===== SUPPLIED PASSAGE =====

Legal, Regulatory, and Political Risks:

Our operations are subject to extensive and evolving U.S. and foreign federal, state and local laws and regulatory requirements that increase our operating costs and expose us to potential fines, penalties, and litigation.

Laws and regulations strictly govern our operations relating to: corporate governance, employees, taxation, fees, filing requirements, permitting requirements, environmental affairs, health and safety, waste management, and the manufacture, storage, handling, transportation, use, and sale of chemical products. Certain international jurisdictions impose additional restrictions on our activities such as currency restrictions, importation and exportation restrictions, and restrictions on labor practices. Our operation and decommissioning of offshore properties are also subject to and affected by various types of government regulation, including numerous federal and state environmental protection laws and regulations. These laws and regulations are becoming increasingly complex and stringent, and compliance is becoming increasingly expensive. Governmental authorities have the power to enforce compliance with these regulations, and violators are subject to civil and criminal penalties, including civil fines, injunctions, or both. Third parties may also have the right to pursue legal actions to enforce compliance. It is possible that increasingly strict environmental laws, regulations, and enforcement policies could result in substantial costs and liabilities to us and could subject our handling, manufacture, use, reuse, or disposal of substances or pollutants to increased scrutiny.

===== EXCERPTED DATA =====

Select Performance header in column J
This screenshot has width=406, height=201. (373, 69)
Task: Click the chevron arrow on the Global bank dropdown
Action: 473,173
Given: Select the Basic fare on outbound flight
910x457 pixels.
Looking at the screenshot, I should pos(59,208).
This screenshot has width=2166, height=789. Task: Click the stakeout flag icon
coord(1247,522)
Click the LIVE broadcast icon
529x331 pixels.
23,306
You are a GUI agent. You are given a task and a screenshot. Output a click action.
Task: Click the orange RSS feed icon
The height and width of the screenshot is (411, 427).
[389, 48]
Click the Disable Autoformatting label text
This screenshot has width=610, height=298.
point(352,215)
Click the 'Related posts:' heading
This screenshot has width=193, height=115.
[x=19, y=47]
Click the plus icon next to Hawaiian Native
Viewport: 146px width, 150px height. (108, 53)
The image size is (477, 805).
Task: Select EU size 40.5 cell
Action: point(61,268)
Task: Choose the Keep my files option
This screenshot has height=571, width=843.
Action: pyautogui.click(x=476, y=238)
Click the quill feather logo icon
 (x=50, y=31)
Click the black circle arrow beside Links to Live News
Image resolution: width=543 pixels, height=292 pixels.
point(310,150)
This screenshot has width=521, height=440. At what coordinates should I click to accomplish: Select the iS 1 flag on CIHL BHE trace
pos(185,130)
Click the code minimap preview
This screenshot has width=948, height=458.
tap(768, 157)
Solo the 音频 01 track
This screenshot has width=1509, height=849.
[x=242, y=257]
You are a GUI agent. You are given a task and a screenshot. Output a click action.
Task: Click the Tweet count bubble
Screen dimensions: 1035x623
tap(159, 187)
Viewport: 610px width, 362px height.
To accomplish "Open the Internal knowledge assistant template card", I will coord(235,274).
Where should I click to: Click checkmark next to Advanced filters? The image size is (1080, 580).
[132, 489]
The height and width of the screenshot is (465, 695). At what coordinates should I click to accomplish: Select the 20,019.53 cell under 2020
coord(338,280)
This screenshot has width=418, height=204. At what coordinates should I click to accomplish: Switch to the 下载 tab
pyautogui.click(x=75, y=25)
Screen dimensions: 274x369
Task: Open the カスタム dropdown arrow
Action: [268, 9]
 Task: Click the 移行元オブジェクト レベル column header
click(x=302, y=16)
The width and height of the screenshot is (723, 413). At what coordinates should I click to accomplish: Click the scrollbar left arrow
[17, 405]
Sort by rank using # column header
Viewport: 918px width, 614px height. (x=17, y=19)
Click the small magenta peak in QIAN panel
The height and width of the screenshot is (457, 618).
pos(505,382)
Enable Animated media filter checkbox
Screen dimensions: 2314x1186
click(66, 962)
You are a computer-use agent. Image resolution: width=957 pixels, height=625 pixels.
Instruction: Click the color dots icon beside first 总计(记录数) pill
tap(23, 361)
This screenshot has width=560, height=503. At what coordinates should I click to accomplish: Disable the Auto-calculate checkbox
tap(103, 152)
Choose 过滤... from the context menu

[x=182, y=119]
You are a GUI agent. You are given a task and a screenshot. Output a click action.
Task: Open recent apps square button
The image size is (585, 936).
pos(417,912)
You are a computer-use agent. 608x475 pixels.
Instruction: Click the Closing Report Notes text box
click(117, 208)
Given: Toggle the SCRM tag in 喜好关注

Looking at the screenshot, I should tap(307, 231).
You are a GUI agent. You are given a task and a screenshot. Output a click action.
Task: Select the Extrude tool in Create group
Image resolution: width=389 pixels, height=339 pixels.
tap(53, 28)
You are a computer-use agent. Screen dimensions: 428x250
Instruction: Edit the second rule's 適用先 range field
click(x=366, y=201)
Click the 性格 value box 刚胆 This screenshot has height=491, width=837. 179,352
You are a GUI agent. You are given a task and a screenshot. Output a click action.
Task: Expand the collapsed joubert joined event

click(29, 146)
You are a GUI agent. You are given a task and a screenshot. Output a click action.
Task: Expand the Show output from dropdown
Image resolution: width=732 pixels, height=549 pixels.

=====

◆ **WHAT TO WORK ON**
**A.** In the legal and regulatory risk passage, who besides governmental authorities may have the right to pursue legal actions to enforce compliance?
**B.** Go on with the legal and regulatory risk passage from the point where it stops.
None of the data is needed here.

◆ **THE RESULTS**
**A.** Third parties may also have the right to pursue legal actions to enforce compliance.

**B.**
A large portion of Maritech’s oil and gas operations are conducted on federal leases that are administered by the Minerals Management Service (MMS) and are required to comply with the regulations and orders promulgated by the MMS under the Outer Continental Shelf Lands Act. MMS regulations also establish construction requirements for production facilities located on federal offshore leases and govern the plugging and abandonment of wells and the removal of production facilities from these leases. Under limited circumstances, the MMS could require us to suspend or terminate our operations on a federal lease. The MMS also establishes the basis for royalty payments due under federal oil and natural gas leases through regulations issued under applicable statutory authority.

Our business exposes us to risks such as the potential for harmful substances escaping into the environment and causing damages or injuries, which could be substantial. Although we maintain general liability and pollution liability insurance, these policies are subject to exceptions and coverage limits. We maintain limited environmental liability insurance covering named locations and environmental risks associated with contract services for oil and gas operations and for oil and gas producing properties. We could be materially and adversely affected by an enforcement proceeding or a claim that is not covered or is only partially covered by insurance.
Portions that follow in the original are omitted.